В течение второй и третьей недели вторжения англоамериканские войска постепенно закрепились на полуострове Котенин, затем прорвали наш фронт на двух участках и начали наступление на запад. Однако на фронт бросили новые немецкие дивизии, и мы ещё надеялись, что он будет удержан. В это же время положение наших подводных сил продолжало ухудшаться. «У-247» со «шнеркелем» серьёзно пострадала от бомбардировок эсминцев и была вынуждена вернуться в порт до того, как вышла в Ла-Манш. «У-269», другая подлодка со «шнеркелем» под командованием Ула, была потоплена близ южного побережья Англии. Пять подлодок, оснащённых этими приборами, вышедшие наконец из норвежских портов, были потоплены одна за другой через короткие промежутки времени. К 30 июня операции наших подлодок, начавшиеся во время вторжения союзников, завершились полным провалом. Мы потопили всего пять союзных транспортов и два эсминца, а потеряли 22 подлодки.
В последние дни июня командование преподнесло мне неприятный сюрприз. На борт подлодки прибыли три молодых, неопытных офицера, чтобы заменить наших ветеранов.
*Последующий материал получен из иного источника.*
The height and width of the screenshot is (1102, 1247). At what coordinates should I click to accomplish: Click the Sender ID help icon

Новички должны были пойти с нами в свой первый и, скорее всего, роковой поход. Команда встретила их с нескрываемым скептицизмом. Уход опытных офицеров создал вакуум в управлении лодкой, который заполнить мог только я один. 30 июня «У-415» уже была признана пригодной для нового похода.
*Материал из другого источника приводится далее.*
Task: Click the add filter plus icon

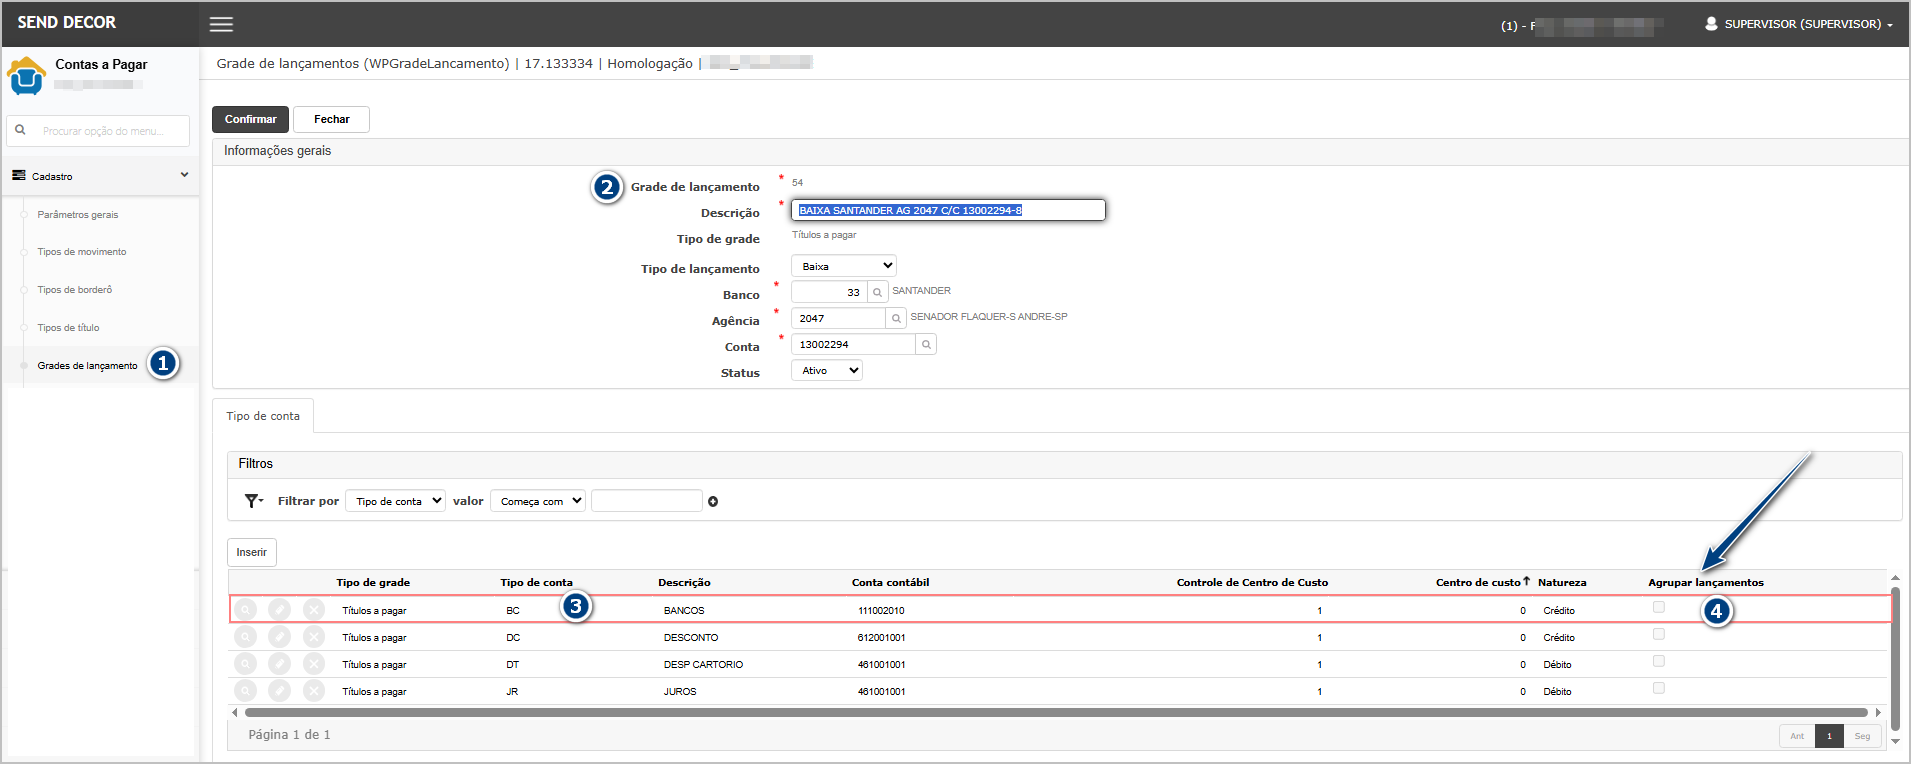Action: coord(713,502)
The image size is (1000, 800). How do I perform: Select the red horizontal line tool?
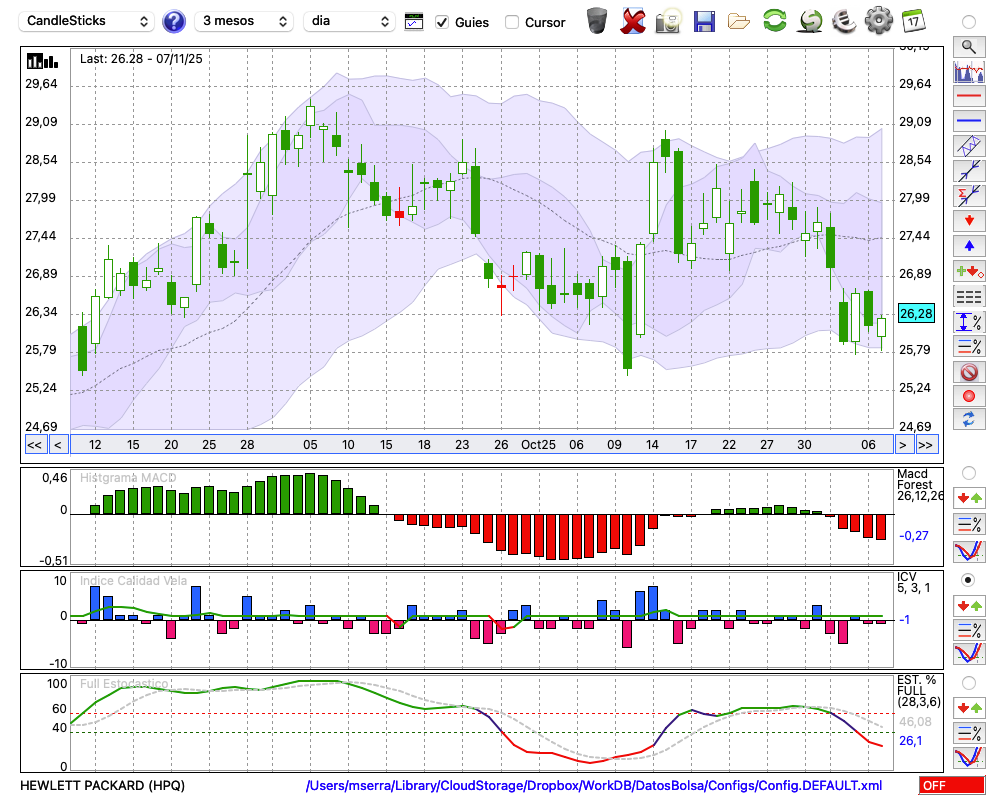coord(968,97)
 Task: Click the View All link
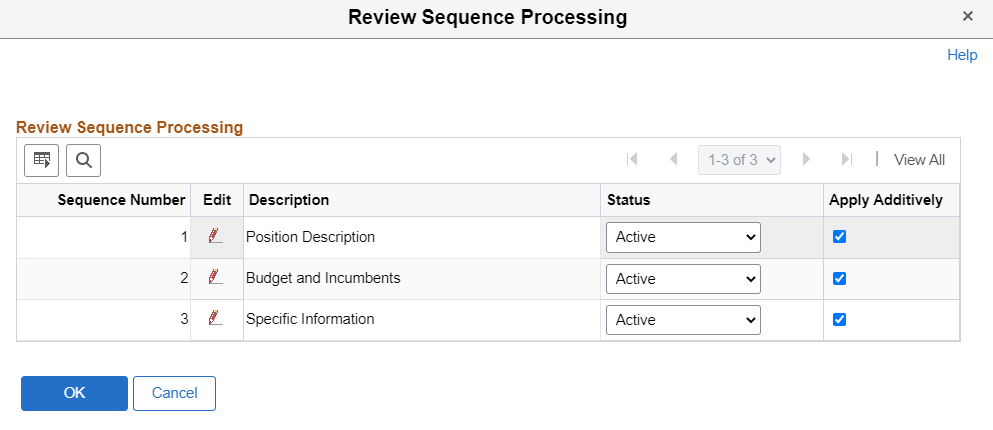tap(919, 159)
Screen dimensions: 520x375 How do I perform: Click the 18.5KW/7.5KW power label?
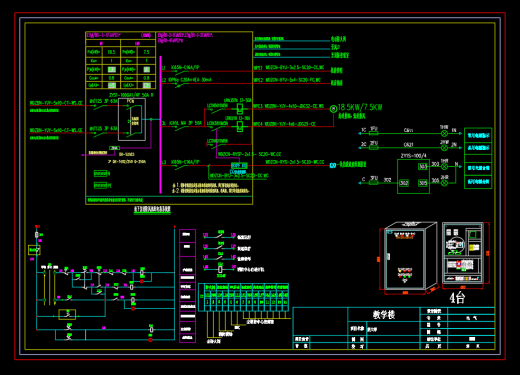tap(360, 107)
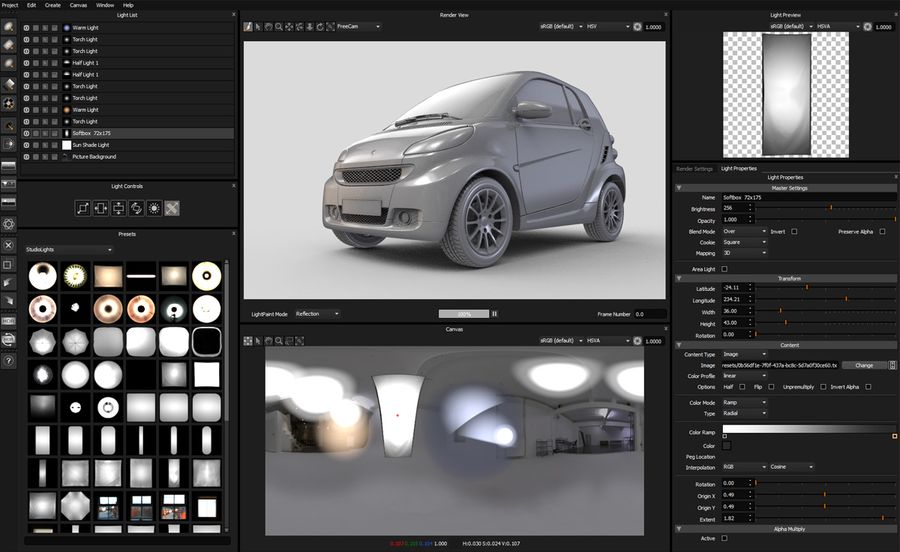Click the help question mark icon in left toolbar
Viewport: 900px width, 552px height.
click(9, 360)
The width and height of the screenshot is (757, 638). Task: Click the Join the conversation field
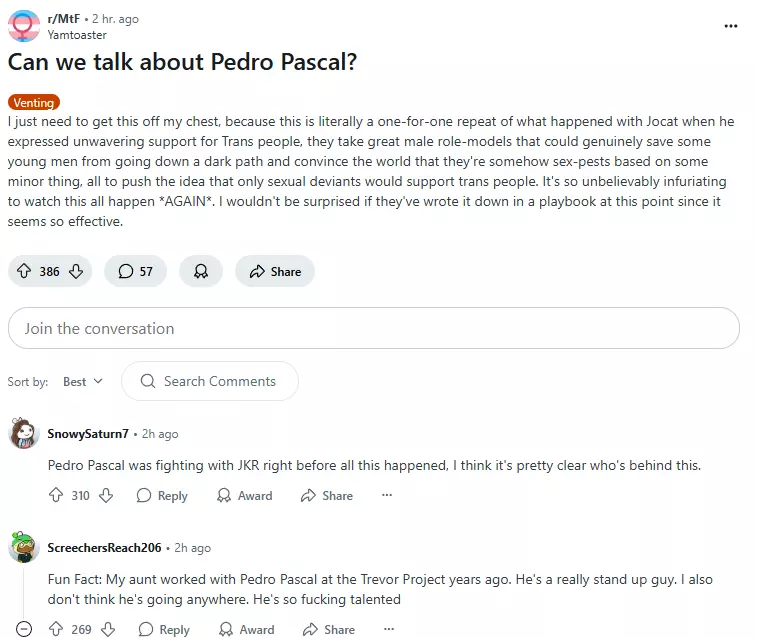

Накануне выхода в море я получил из дома письмо. В нём сообщалось, что родители и сестра переехали в Дармштадт – столицу земли Гессен. Труди осенью ждала ребёнка. Сообщение это меня обрадовало, однако я был огорчён решением отца снова переехать в город, где семья будет постоянно находиться под угрозой воздушных налётов. Я так и написал в своём ответном письме домой. Я не писал родным о том, как близко вокруг меня ходит смерть, закончив своё послание бодрым «до свидания». В моём положении это пожелание походило на чёрный юмор.
Поздним тёмным вечером 2 июля мои подводники начали прибывать на борт лодки небольшими группами, стараясь не вызывать подозрений о нашем скором выходе в море. Такая конспирация понадобилась для того, чтобы скрыть уход лодки от ночной смены французских докеров. В полночь мы сняли швартовы с кнехтов. Я отвёл лодку от бетонного бункера и направил её в ночную тьму. В 02.00 «У-415» начала свой последний поход, все ещё без «шнеркеля».
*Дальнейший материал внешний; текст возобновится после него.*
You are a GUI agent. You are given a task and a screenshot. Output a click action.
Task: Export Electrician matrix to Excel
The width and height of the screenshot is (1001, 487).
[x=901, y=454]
Как только лодка достигла достаточной глубины под килем, мы ушли под воду. Для экономии горючего двигались на малых оборотах на запад. Я получил задание действовать в 200-мильной прибрежной зоне, приблизительно в 80 милях от побережья. Мы должны были не допускать входа в Брестскую бухту эсминцев и десантных судов противника. «У-415» превратилась сейчас в призрак. С ограничением подвижности, сомнительной боеспособностью, с крайней потребностью всплывать для вентиляции воздуха и подзарядки аккумуляторных батарей в условиях постоянной угрозы воздушного нападения подлодка стала плавающим гробом, мишенью для атак самолётов противника, всегда готовых отправить её на дно.
Когда занялся новый день, я посадил лодку на дно. Её нос касался песчаного дна, как голова пасущейся лошади. Все двигатели были запущены, а приборы выключены, команда отправлена спать. С началом отлива лодка снялась со дна, поднялась на поверхность, продвинулась дальше в море, затем снова залегла на дно. Эти манёвры повторялись через равные промежутки времени. Во вторую ночь мы рискнули провести пять бесконечных минут на поверхности, вентилируя отсеки. В связи с усилением импульсов «асдика» ушли под воду и продолжили своё бесшумное движение в погруженном положении близко ко дну. Грохот взрывов, спорадически доносившийся со стороны Ла-Манша, напоминал нам о том, что англичане находились в постоянном поиске целей.